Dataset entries
########################################
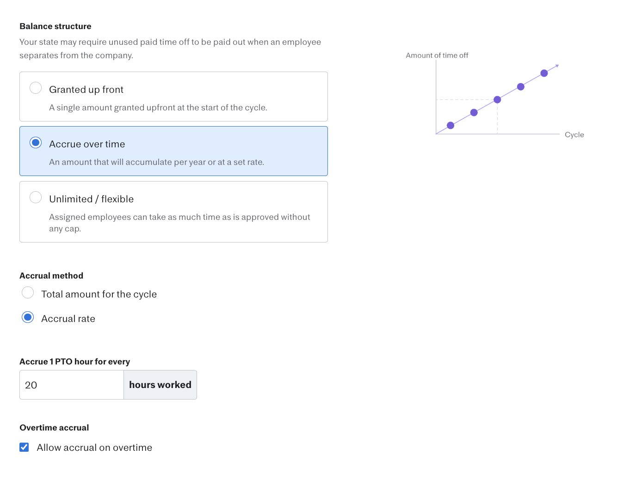
Task: Click the "Accrue 1 PTO hour for every" label
Action: (x=75, y=362)
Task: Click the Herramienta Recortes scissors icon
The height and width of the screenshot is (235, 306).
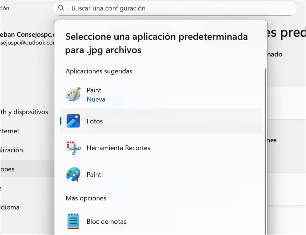Action: (73, 148)
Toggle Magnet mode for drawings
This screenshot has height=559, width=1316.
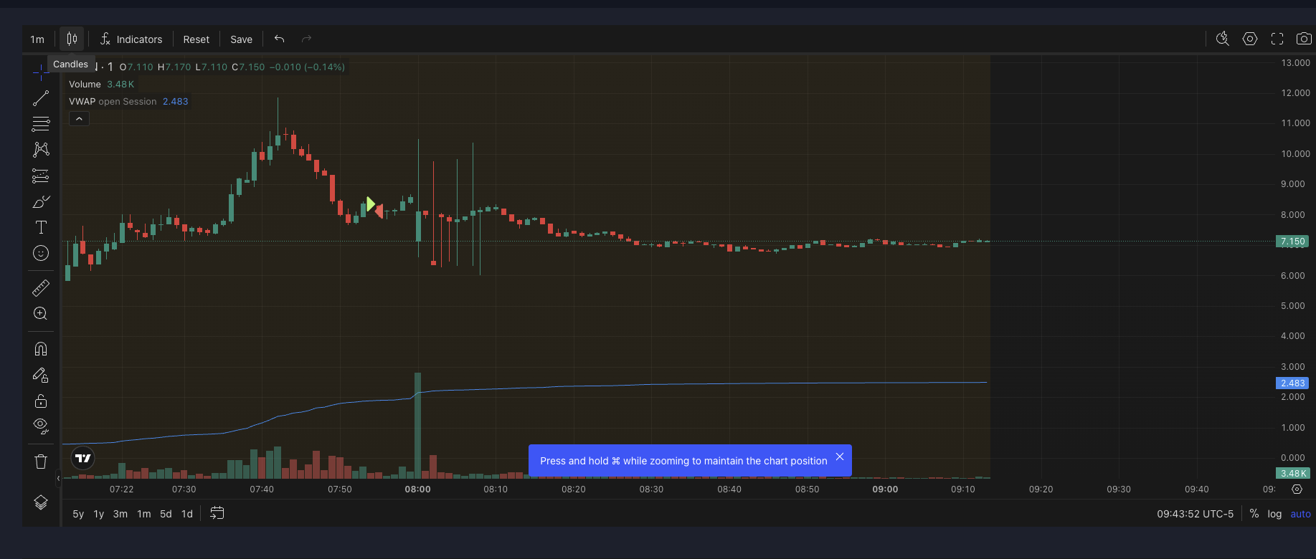click(x=41, y=349)
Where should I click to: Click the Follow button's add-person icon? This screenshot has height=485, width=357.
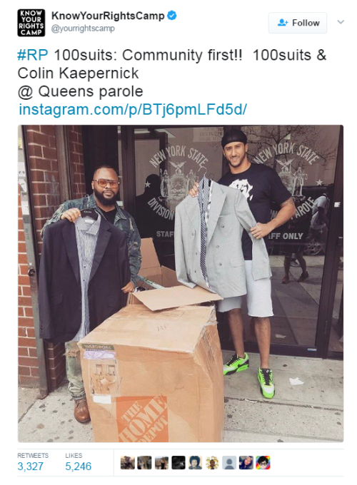(x=283, y=23)
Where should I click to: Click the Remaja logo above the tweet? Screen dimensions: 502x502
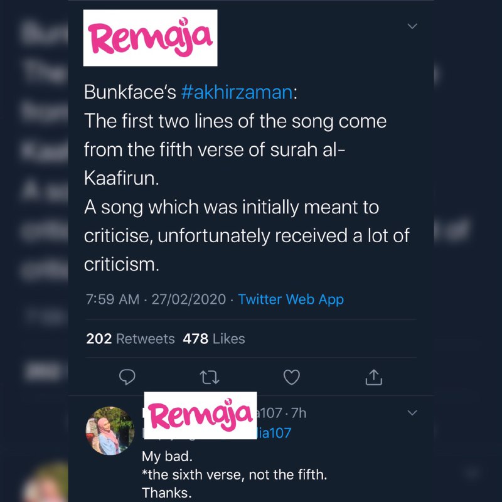151,38

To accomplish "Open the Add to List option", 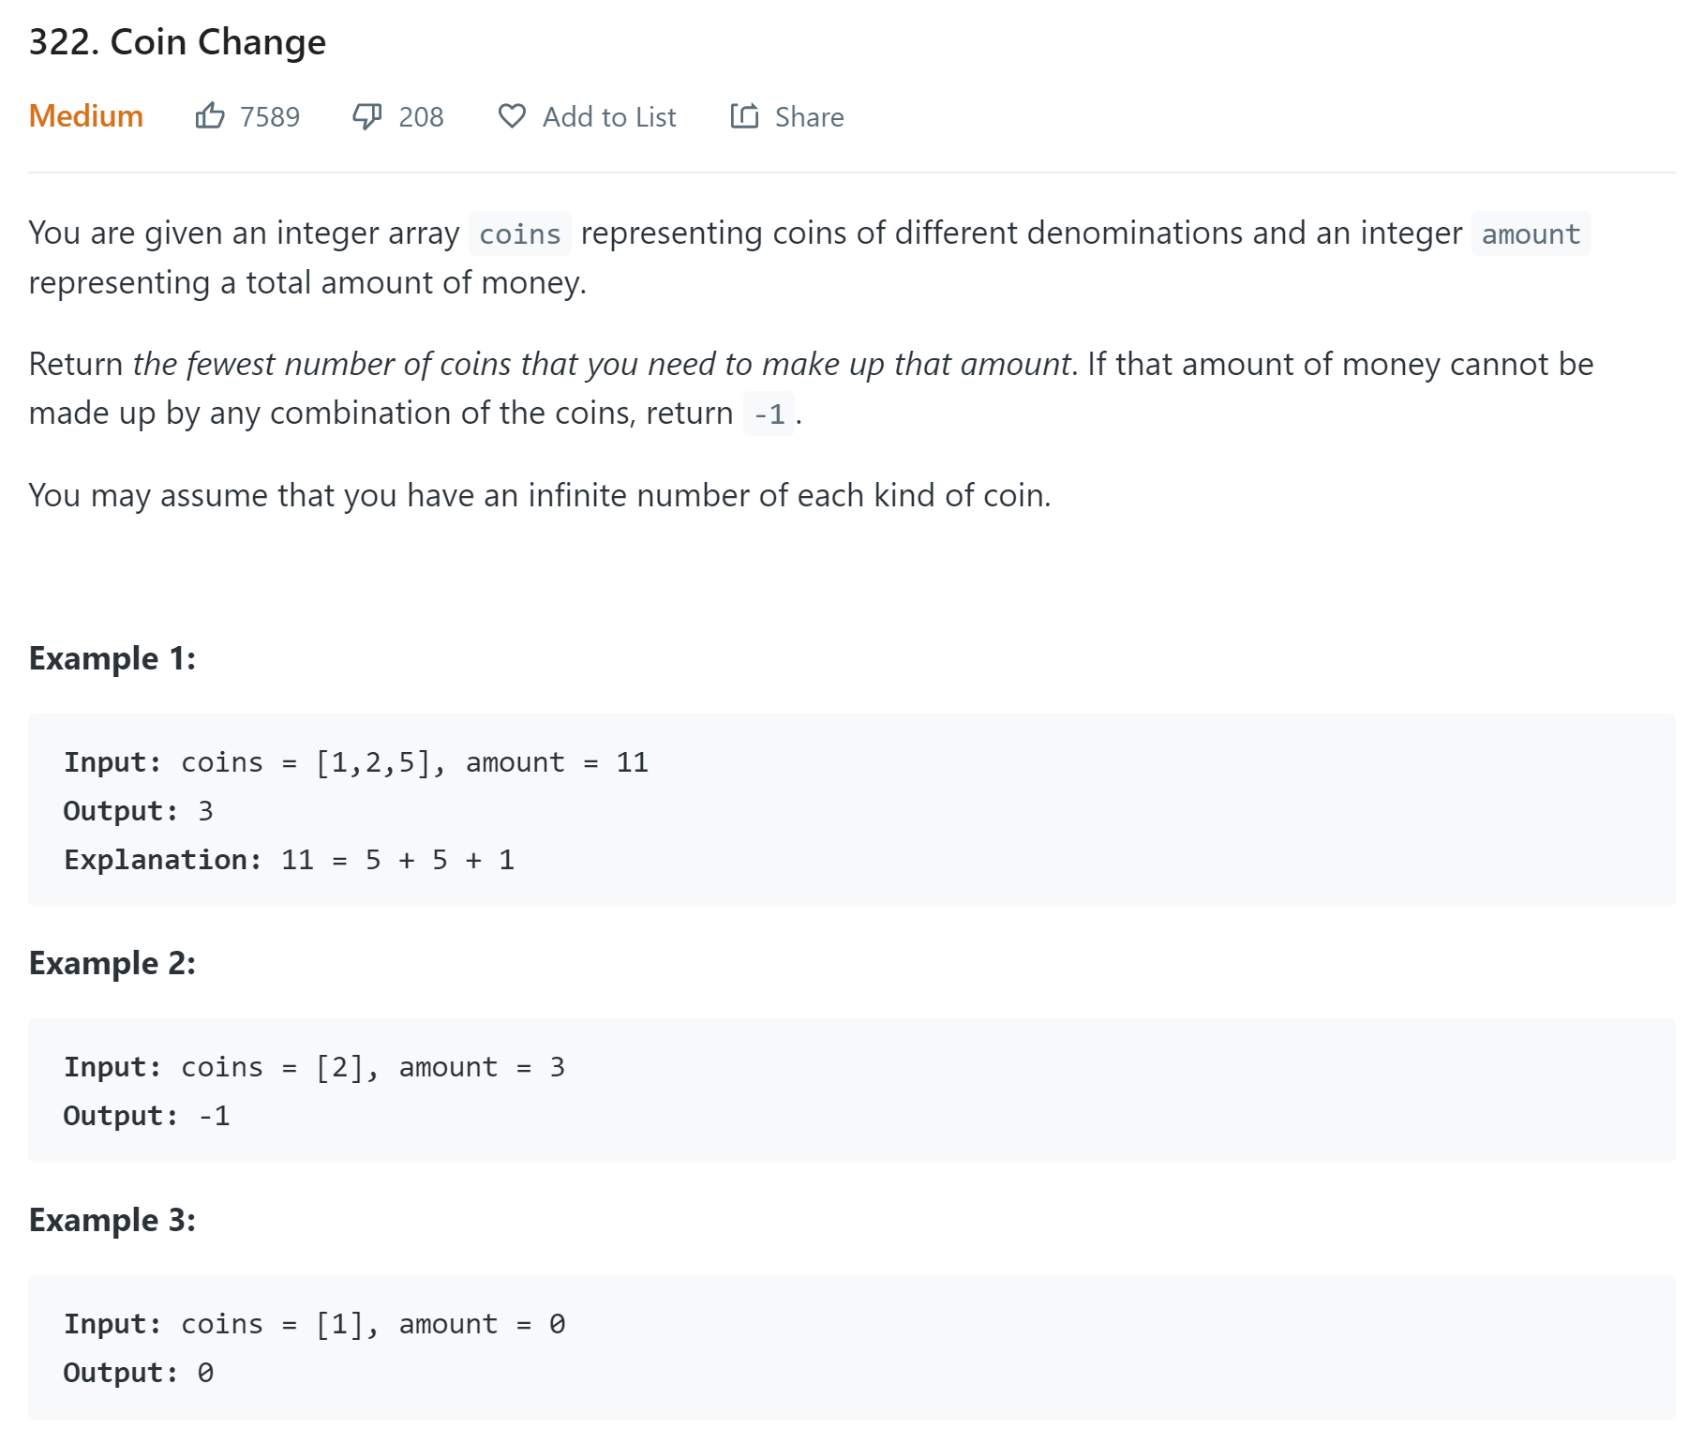I will 609,117.
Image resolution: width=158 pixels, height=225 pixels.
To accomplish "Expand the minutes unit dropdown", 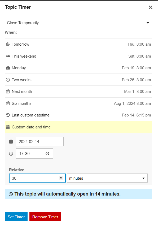I will tap(107, 178).
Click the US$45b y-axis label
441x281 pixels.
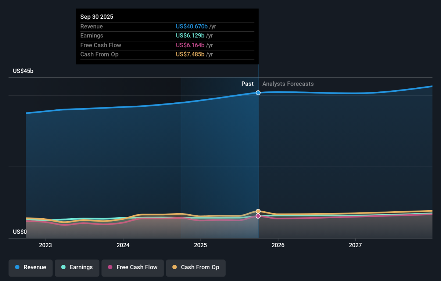23,71
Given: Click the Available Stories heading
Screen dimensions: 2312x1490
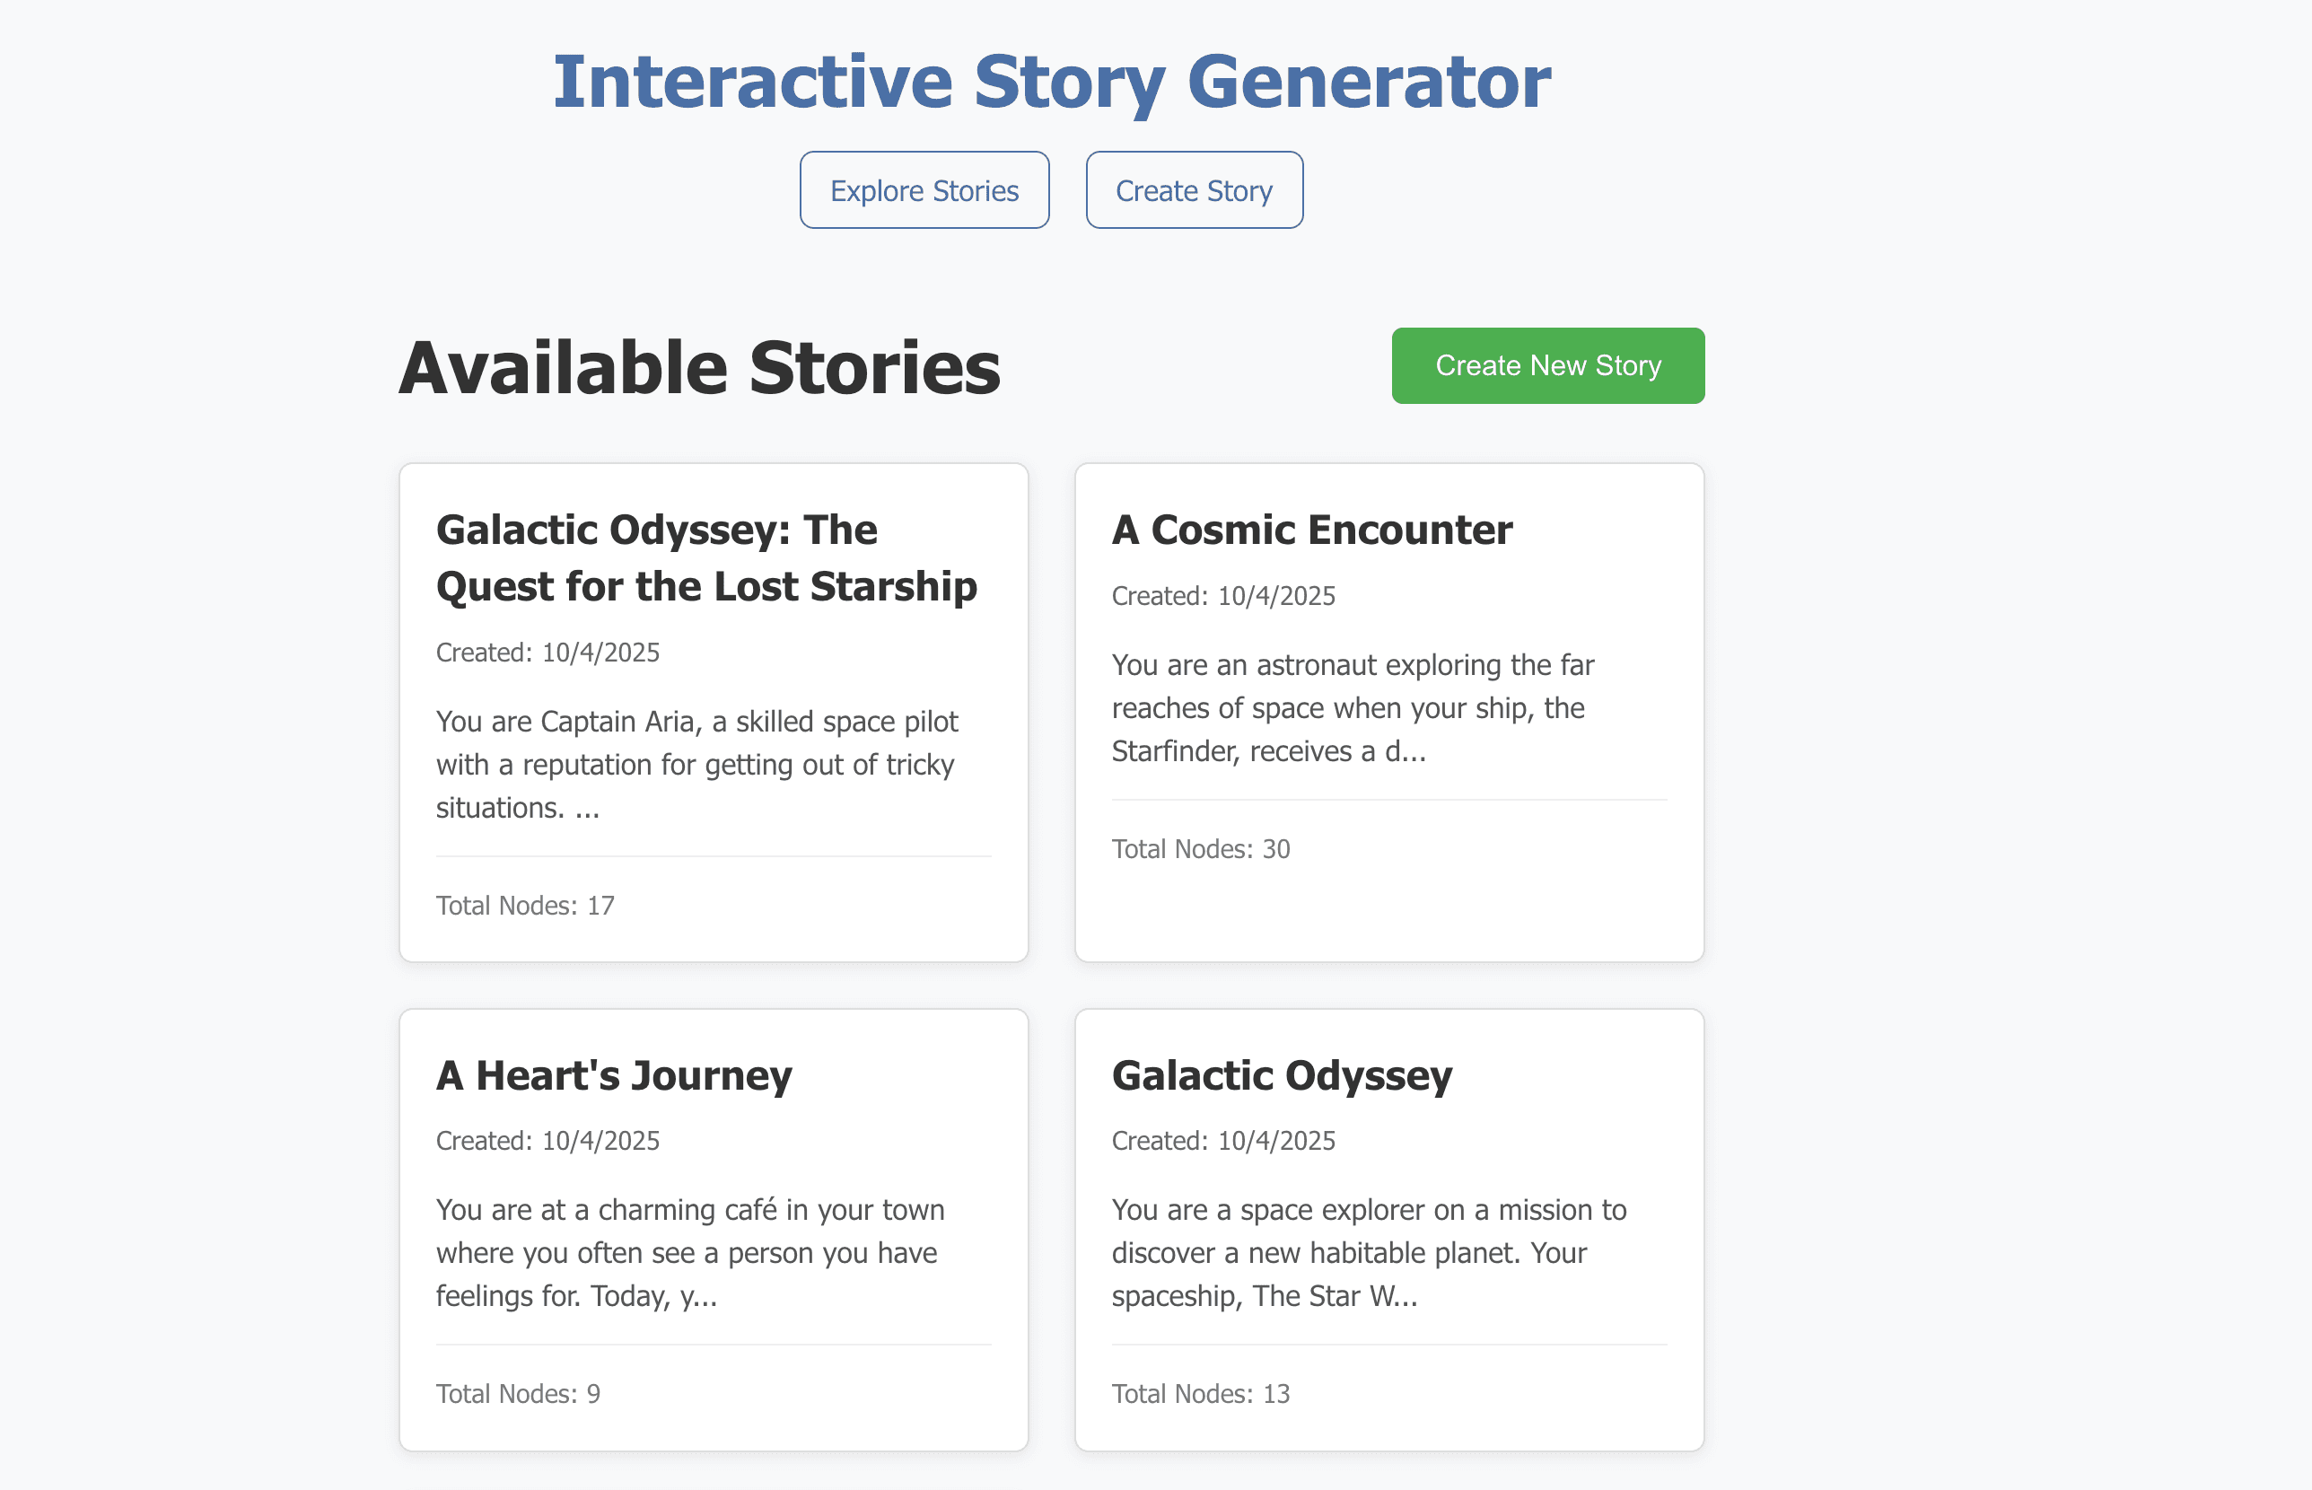Looking at the screenshot, I should (x=699, y=369).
########################################
The task: Starting at the line containing "441x281 pixels.", output every remaining line of the records above exactly, the last one included. Nothing else belongs in the output, and no pictures either.

Answer area:
441x281 pixels.
23,71
Given: Click the Available Stories heading
Screen dimensions: 2312x1490
Looking at the screenshot, I should (x=699, y=369).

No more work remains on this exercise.